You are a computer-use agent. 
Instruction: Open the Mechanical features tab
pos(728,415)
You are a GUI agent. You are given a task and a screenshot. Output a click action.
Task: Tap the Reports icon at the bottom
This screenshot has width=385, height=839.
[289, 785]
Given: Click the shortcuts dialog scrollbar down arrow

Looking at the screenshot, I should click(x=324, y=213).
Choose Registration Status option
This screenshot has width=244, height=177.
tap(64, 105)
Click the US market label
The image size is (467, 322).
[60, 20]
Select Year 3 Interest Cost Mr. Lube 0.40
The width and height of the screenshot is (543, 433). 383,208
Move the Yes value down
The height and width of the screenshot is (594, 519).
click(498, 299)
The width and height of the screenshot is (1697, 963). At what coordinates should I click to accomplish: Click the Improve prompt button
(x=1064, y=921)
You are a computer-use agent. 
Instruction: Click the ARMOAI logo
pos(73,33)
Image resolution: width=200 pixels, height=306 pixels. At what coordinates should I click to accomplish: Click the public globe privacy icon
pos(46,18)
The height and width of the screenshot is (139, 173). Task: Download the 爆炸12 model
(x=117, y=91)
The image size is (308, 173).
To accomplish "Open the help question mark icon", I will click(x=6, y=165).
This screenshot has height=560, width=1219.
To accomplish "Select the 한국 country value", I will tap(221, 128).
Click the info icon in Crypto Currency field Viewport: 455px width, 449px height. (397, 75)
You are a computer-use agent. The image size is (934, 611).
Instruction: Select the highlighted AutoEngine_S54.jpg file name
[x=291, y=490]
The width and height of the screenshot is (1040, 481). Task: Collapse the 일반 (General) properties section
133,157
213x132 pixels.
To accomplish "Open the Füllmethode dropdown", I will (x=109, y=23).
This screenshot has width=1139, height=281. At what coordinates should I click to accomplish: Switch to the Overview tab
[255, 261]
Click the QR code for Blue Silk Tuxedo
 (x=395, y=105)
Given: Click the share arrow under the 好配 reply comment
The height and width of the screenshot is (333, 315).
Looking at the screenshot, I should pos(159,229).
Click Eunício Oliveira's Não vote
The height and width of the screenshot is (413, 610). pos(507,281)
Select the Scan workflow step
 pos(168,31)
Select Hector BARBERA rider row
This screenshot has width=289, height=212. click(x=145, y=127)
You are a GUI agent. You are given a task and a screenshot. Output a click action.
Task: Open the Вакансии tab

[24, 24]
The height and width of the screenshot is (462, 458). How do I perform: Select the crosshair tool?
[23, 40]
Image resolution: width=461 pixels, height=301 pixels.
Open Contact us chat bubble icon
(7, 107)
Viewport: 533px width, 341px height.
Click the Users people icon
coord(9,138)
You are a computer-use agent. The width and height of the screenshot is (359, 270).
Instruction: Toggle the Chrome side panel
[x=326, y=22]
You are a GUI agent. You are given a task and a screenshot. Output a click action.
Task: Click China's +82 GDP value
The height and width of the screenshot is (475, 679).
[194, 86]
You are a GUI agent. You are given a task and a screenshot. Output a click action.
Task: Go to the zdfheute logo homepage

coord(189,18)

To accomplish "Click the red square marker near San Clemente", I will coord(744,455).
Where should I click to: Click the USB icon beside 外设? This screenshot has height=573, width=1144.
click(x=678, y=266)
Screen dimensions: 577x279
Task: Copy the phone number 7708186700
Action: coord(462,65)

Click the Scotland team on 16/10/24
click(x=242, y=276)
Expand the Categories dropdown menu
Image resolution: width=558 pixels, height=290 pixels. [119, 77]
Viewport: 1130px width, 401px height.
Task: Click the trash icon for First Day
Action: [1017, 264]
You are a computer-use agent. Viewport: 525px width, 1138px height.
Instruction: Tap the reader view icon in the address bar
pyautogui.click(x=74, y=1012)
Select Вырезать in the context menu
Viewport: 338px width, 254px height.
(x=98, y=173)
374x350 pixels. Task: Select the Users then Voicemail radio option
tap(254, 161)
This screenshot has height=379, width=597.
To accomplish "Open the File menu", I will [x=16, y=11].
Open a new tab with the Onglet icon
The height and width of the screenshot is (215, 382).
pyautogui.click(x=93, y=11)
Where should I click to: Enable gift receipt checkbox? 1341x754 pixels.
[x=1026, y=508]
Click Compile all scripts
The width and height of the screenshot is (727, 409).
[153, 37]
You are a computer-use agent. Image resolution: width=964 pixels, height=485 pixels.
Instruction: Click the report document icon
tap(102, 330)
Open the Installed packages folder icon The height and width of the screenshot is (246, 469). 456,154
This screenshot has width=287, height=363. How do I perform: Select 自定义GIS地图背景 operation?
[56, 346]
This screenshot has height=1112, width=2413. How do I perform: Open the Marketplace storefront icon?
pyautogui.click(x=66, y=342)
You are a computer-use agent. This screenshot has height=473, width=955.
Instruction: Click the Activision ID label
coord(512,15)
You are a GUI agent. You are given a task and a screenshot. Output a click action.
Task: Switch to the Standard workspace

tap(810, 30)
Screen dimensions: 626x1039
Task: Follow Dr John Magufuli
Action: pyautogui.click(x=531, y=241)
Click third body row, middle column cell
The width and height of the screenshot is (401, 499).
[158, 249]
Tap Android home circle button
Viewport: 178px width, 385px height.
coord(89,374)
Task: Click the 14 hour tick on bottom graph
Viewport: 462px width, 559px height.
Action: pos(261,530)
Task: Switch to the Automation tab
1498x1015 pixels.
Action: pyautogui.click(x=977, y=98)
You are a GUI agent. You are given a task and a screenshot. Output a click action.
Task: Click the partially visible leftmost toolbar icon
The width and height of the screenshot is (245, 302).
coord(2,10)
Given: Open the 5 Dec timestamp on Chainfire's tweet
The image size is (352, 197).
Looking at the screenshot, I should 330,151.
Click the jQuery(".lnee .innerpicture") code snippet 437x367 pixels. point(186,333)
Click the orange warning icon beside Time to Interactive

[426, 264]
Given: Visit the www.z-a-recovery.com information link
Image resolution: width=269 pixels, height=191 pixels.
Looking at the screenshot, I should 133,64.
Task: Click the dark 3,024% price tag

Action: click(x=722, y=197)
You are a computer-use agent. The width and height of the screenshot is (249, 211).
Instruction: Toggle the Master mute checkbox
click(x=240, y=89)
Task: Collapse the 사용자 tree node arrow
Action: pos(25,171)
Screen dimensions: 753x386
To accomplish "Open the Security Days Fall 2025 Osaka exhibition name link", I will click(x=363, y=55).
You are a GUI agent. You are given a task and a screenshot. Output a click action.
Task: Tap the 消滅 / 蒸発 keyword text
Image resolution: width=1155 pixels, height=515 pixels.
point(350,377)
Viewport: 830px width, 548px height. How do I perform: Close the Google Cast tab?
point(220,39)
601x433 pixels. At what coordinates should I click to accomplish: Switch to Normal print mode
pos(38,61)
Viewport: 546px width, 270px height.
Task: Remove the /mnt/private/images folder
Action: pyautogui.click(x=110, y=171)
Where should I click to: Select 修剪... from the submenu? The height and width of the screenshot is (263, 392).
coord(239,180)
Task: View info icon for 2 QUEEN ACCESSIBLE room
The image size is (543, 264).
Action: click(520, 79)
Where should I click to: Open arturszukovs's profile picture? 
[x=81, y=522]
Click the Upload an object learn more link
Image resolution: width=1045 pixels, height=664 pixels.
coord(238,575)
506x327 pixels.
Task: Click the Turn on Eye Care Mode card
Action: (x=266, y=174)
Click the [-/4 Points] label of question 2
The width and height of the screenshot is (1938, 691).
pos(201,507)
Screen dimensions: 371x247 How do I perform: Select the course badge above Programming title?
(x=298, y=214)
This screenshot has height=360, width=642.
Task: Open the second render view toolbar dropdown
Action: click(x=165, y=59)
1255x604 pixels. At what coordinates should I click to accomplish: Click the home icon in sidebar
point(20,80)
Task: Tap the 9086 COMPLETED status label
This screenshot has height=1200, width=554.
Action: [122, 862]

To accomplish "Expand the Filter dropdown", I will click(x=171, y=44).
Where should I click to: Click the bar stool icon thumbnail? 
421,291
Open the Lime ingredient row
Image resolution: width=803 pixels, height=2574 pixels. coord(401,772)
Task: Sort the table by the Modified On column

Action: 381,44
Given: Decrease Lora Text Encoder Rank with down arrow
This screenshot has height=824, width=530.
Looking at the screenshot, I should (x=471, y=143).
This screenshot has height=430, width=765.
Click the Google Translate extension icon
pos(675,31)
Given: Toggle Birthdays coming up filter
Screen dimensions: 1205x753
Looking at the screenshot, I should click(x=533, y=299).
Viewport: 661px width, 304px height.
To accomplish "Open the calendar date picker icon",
======
§ Your assignment
Only these lines should appear in the reply: the one containing "Task: View info", the last line of the data, and all lines between them, each copied exactly.

§ Result of the task
Task: View info icon for 2 QUEEN ACCESSIBLE room
The image size is (543, 264).
Action: click(520, 79)
Where should I click to: Open arturszukovs's profile picture? 
[x=81, y=522]
Click the Upload an object learn more link
Image resolution: width=1045 pixels, height=664 pixels.
coord(238,575)
506x327 pixels.
Task: Click the Turn on Eye Care Mode card
Action: (x=266, y=174)
Click the [-/4 Points] label of question 2
The width and height of the screenshot is (1938, 691).
pos(201,507)
Screen dimensions: 371x247 How do I perform: Select the course badge above Programming title?
(x=298, y=214)
This screenshot has height=360, width=642.
Task: Open the second render view toolbar dropdown
Action: click(x=165, y=59)
1255x604 pixels. At what coordinates should I click to accomplish: Click the home icon in sidebar
point(20,80)
Task: Tap the 9086 COMPLETED status label
This screenshot has height=1200, width=554.
Action: [122, 862]

To accomplish "Expand the Filter dropdown", I will click(x=171, y=44).
Where should I click to: Click the bar stool icon thumbnail? 
421,291
Open the Lime ingredient row
Image resolution: width=803 pixels, height=2574 pixels. coord(401,772)
Task: Sort the table by the Modified On column

Action: 381,44
Given: Decrease Lora Text Encoder Rank with down arrow
This screenshot has height=824, width=530.
Looking at the screenshot, I should (x=471, y=143).
This screenshot has height=430, width=765.
Click the Google Translate extension icon
pos(675,31)
Given: Toggle Birthdays coming up filter
Screen dimensions: 1205x753
Looking at the screenshot, I should click(x=533, y=299).
Viewport: 661px width, 304px height.
To accomplish "Open the calendar date picker icon",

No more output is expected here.